The Michigan governor called out the president for his handling of the coronavirus pandemic during the convention held virtually because of COVID-19.
“We’ve learned who is essential … not just the wealthiest among us. Not the president who fights his fellow Americans rather than fight the virus that’s killing us and our economy,” she said.
“It’s the people who put their own health at risk to care for the rest of us. They are the MVPs,” she added, naming nurses, doctors, utility workers, grocery clerks, auto workers and mail carriers among others.
Whitmer pointed to a statistic that almost 1,000 health care workers in the U.S. have died from COVID-19. Across the U.S., the death toll surpassed 170,000 people on Monday.
“Generation after generation our nation has been defined by what we do or by what we fail to do, so … in the memory of all those we’ve lost, let us act,” she said. “Let us heal as one nation. Let us find strength to do the work.”
The Michigan governor took an indirect jab at the president by saying that presumptive Democratic nominee Joe Biden and his running mate Sen.

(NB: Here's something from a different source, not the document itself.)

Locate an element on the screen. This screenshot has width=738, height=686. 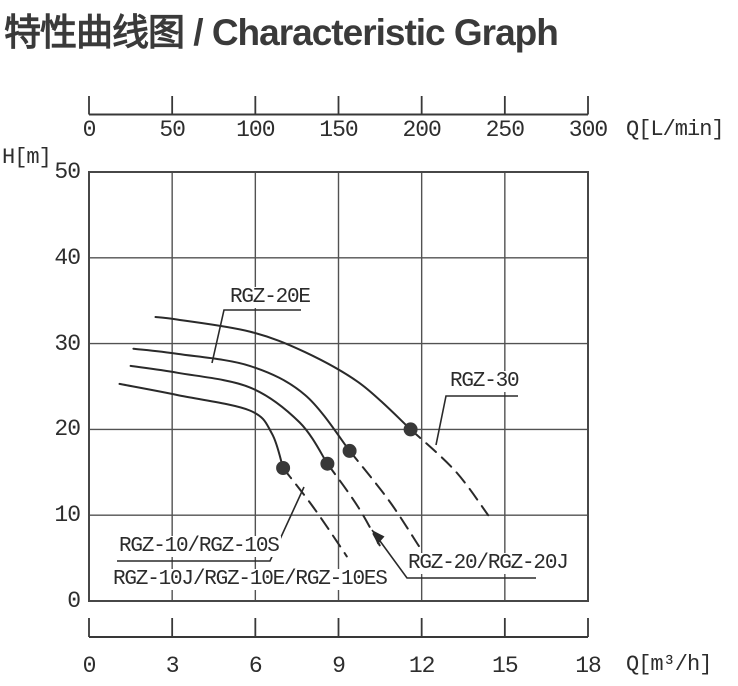
left-axis-tick-label: 0 is located at coordinates (74, 601).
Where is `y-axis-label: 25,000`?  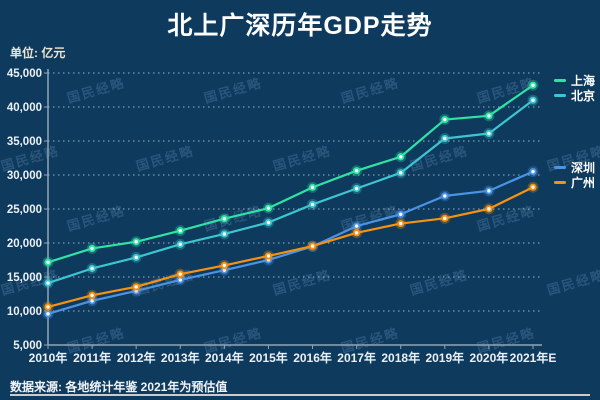
y-axis-label: 25,000 is located at coordinates (24, 210).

Kamala Harris (D-Calif.) “will lead by example.”
“Science, not politics or ego, will drive their decisions. They know: The health of our people goes hand-in-hand with the strength of our economy.”

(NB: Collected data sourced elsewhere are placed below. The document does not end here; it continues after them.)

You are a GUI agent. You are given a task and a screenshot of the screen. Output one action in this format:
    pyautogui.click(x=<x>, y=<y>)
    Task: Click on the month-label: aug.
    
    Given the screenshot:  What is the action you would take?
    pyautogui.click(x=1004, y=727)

She also condemned the White House for offering “too little help” for her state as it struggled with the pandemic, saying despite that “we saved thousands of lives.”
“Just imagine if we had a national strategy,” she said.

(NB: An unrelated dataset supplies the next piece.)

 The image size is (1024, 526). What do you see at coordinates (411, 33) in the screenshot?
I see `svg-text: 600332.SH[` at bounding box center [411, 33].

Michigan Gov. Gretchen Whitmer addresses the DNC: “Joe Biden and Kamala Harris will lead by example. It will be science, not politics or ego that will drive their decisions. They know the health of our people goes hand in hand with the strength of our economy” pic.twitter.com/Req8T0x9x6
— CNN Politics (@CNNPolitics) August 18, 2020
The U.S. has confirmed more than 5.4 million cases of COVID-19 since the beginning of the pandemic, according to data from Johns Hopkins University.